== Vorliegender Text ==

Nach Razzia bei Neonazis Die Angst in Colditz bleibt
Seit einer Razzia sitzen die Männer der Familie N., Mitglieder eines Netzwerks, in Untersuchungshaft. MDR-Recherchen zeigen, wie Rechtsextremisten über Jahrzehnte eine Kleinstadt in Sachsen beherrschen konnten - und Behörden versagten.
Mehr als 200 vermummte Polizisten rückten im Frühjahr in Colditz zu einer Großrazzia an. Die Beamten entdeckten auf den Grundstücken der Familie N. neben 5,5 Kilogramm Crystal und sieben Waffen auch eine große Hanfplantage mit 2.600 Pflanzen.
Ihr damaliger Holzhandel war bis in die 2010er-Jahre ein Zentrum der Neonazi-Szene. Die drei Männer der Familie, 35, 38 und 67 Jahre alt, sitzen seit der Razzia in Untersuchungshaft. Doch das Netzwerk der Rechtsextremisten versetzt die kleine Stadt in Sachsen nach wie vor in Angst und Schrecken.
Hartmut Lehmann war einer der wenigen, der den Neonazis entgegentrat. So auch 2021, als sich während der Corona-Proteste wütende Bürger und Rechtsextremisten in der Innenstadt von Colditz versammelten. Damals stand Lehmann mit wenigen Unterstützern auf dem Markt und machte eine Gegenveranstaltung.
Angriffe und Einschüchterungen
Wie viele andere in Colditz hat auch Lehmann bereits massive Gewalt erfahren. Nach der Razzia berichtet er MDR Investigativ von einem älteren Vorfall. Im Sommer 2005 sei er als damaliger Inhaber einer Werkstatt zu einer Motorradpanne an eine Bushaltestelle an den Rand von Colditz gerufen worden. "Da stand ein Typ, der hatte noch einen Sturzhelm auf." Er habe gefragt, warum der Mann bei der Hitze von über 30 Grad noch seinen Helm trage.

===
== Bereitgestellte Angaben ==

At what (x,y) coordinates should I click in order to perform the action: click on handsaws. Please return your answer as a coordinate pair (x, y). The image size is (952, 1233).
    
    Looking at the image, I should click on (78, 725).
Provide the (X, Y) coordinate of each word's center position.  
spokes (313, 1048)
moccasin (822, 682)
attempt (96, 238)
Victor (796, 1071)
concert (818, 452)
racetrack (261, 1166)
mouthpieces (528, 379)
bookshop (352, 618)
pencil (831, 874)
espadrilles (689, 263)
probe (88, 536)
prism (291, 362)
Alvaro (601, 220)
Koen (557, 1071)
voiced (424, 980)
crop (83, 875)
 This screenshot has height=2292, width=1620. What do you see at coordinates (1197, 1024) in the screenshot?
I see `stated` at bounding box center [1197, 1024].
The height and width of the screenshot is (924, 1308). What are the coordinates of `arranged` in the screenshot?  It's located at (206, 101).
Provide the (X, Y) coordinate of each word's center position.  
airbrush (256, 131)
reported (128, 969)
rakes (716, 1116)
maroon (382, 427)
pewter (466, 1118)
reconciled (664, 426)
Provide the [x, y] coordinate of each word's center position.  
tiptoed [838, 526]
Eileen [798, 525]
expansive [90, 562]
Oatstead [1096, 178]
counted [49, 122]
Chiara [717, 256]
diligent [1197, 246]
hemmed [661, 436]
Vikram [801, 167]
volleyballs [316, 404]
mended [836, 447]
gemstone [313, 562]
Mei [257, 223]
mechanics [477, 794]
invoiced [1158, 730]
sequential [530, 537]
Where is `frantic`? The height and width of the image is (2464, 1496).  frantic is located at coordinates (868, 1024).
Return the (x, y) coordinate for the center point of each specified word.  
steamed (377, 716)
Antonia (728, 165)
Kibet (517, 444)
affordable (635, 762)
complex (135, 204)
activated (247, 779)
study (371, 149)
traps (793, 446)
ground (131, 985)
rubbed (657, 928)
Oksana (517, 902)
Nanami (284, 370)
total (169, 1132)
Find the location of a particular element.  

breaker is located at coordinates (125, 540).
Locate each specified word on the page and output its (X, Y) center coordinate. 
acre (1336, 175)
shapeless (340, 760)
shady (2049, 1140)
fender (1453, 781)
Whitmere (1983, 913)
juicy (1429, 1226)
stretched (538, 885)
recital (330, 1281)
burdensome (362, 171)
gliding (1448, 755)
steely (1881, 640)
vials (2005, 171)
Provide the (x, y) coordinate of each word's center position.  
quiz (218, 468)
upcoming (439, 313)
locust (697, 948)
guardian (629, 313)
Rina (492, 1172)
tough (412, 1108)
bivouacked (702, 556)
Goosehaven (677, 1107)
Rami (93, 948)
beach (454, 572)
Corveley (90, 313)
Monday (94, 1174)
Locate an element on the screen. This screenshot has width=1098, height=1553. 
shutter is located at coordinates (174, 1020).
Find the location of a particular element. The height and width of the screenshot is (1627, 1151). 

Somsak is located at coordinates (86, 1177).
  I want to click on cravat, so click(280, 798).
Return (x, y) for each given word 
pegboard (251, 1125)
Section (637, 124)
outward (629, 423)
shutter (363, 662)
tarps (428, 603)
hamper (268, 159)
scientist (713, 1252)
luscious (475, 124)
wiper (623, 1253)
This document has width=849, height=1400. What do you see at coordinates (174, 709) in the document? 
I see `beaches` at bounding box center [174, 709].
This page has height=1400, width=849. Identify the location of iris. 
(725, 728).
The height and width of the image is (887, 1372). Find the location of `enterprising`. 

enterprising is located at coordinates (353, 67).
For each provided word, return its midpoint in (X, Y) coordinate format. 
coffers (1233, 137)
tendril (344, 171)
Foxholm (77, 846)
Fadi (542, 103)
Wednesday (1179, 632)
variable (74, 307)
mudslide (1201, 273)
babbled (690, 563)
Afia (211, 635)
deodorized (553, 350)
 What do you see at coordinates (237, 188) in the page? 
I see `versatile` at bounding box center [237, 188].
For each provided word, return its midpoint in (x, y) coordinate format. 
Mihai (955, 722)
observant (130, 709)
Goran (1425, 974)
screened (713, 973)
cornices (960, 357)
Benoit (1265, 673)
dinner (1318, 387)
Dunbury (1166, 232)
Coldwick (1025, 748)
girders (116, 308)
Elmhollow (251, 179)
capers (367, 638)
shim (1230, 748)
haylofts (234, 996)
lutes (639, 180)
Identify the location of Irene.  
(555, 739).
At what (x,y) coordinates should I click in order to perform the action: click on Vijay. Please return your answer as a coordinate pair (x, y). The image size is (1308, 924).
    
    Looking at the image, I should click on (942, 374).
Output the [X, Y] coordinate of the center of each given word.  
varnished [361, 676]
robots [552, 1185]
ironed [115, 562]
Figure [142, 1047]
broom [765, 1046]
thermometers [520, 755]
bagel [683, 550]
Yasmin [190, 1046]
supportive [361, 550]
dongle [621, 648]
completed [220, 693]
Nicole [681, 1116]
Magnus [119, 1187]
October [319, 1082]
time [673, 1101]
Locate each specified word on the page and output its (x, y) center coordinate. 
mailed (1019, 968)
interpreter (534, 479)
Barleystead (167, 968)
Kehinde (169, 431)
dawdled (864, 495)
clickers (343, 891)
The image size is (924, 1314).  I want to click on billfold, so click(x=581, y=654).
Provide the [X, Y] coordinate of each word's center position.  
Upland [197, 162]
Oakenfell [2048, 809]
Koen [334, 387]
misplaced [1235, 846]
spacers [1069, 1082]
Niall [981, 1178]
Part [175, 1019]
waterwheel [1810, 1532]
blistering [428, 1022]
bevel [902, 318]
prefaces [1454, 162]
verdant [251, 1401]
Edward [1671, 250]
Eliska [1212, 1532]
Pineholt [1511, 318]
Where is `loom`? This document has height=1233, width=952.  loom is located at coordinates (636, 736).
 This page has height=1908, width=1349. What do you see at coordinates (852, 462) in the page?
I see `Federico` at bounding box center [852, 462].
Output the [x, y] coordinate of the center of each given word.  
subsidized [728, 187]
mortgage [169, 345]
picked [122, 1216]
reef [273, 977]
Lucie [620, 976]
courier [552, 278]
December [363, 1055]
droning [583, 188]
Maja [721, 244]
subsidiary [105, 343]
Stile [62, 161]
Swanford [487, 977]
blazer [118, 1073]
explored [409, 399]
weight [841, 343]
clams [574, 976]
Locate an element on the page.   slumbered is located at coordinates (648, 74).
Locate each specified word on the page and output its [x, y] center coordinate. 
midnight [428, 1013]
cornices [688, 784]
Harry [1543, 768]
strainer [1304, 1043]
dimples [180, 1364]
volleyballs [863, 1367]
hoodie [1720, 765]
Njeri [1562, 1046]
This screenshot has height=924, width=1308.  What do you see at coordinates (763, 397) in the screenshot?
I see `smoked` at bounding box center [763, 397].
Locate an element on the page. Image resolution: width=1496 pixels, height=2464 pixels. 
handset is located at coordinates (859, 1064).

===

### Arbeitsauftrag
Greifen Sie den Bericht über die Neonazi-Razzia in Colditz nach seinem letzten Satz auf und schreiben Sie ihn weiter. Die Einträge haben damit nichts zu tun.

### Antwort
"Und dann kamen noch zwei andere Typen um die Ecke und haben dann auf mich eingeschlagen", so Lehmann. Sie hätten ihn in das Haltestellen-Häuschen gezerrt und auf ihn eingetreten. Die Angreifer hätten gesagt: "Überlege, mit wem du dich in Colditz anlegst und wie du dich aufführst."
Der Mann mit dem Irokesenschnitt kommt mit blauen Augen und blauen Flecken im Gesicht davon. Zufall oder nicht: Nur Minuten nach dem Überfall fuhr Ralf N. mit dem Auto vorbei. Es ist eine von zahlreichen Gewalttaten in Colditz, bei denen Spuren zur Familie N. führen. Vieles wurde nie aufgeklärt: auch dieser Angriff auf Lehmann nicht.
Hartmut Lehmann stellte sich als einer der wenigen Colditzer den Neonazis entgegen.
Rechtsextreme Szene seit den 1990er-Jahren
Seit den 1990er-Jahren hatte sich in Colditz eine aktive, rechtsextreme Szene gebildet. Immer mittendrin: die Familie N. mit Vater Ralf und den beiden Söhnen Uwe und Andreas. Neonazis provozierten immer wieder auf dem Markt und demonstrierten dort unter anderem mit T-Shirts, auf denen sowohl Totschläger abgebildet waren als auch das Motto "Angstzone Colditz".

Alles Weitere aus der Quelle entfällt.